Henri Bal: Large-scale parallel computing on grids
Computational grids are interesting platforms for solving large-scale
computational problems, because they consist of many (geographically
distributed) resources. Thus far, grids have mainly been used for
high-throughput computing on independent (or trivially parallel) jobs.
However, advances in grid software (programming environments,
schedulers)
and optical networking technology make it more and more feasible to
use grids for solving challenging large-scale problems.

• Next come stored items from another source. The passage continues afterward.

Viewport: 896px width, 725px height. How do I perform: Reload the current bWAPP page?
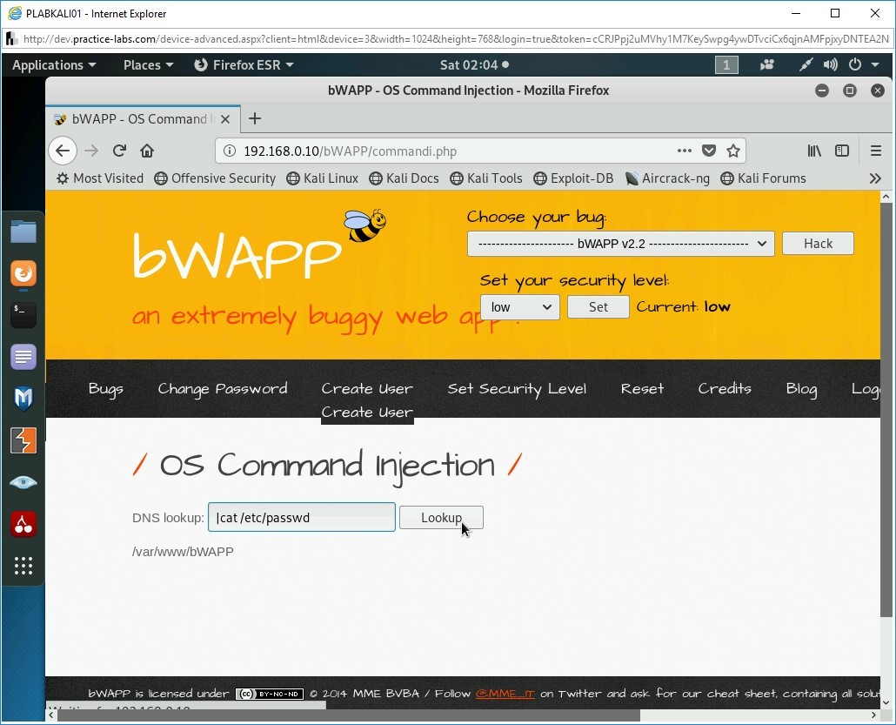point(119,151)
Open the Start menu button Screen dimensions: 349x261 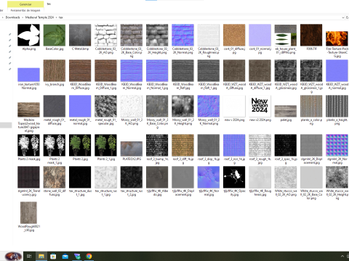coord(13,256)
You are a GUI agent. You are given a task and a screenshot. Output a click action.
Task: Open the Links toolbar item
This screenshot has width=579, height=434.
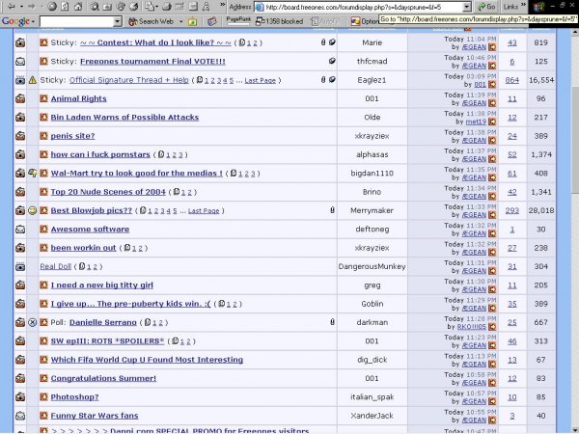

The talk will first give a brief introduction to grid infrastructures,
using the Dutch DAS-3 Computer Science grid as example. DAS-3 has a
flexible and reconfigurable 40 Gb/s optical network called StarPlane
between its five clusters and a 10 Gb/s dedicated optical link to the
French Grid'5000 system. From a parallel programming point of view,
grids like DAS-3 are characterized by a high-latency/high-bandwidth
network and a hierarchical structure.
Next, the talk will discuss how algorithms and applications can
be optimized to run in such an environment. It focusses on search
applications like retrograde analysis, which, much like model checkers,
analyze huge search spaces. As a case study, we have implemented
an application that solves the game of Awari, which has 900 billion
different states. Several optimizations were needed to obtain high
performance on DAS-3/StarPlane.
The last part of the talk will discuss research on programming
environments that will make it easier to develop parallel
applications for grids. Grid programmers often have to use low-level
programming interfaces that change frequently, and they have to
deal with heterogeneity, connectivity problems, security issues, and
dynamically changing execution environments. The Ibis project aims
to drastically simplify the whole programming and deployment process
of high-performance grid applications. The philosophy of Ibis is
that grid applications should be developed on a local workstation
and simply be launched from there. Ibis uses middleware-independent
Application Programming Interfaces with different abstraction levels,
ranging from low-level message passing to high-level divide-and-conquer
parallelism and group communication.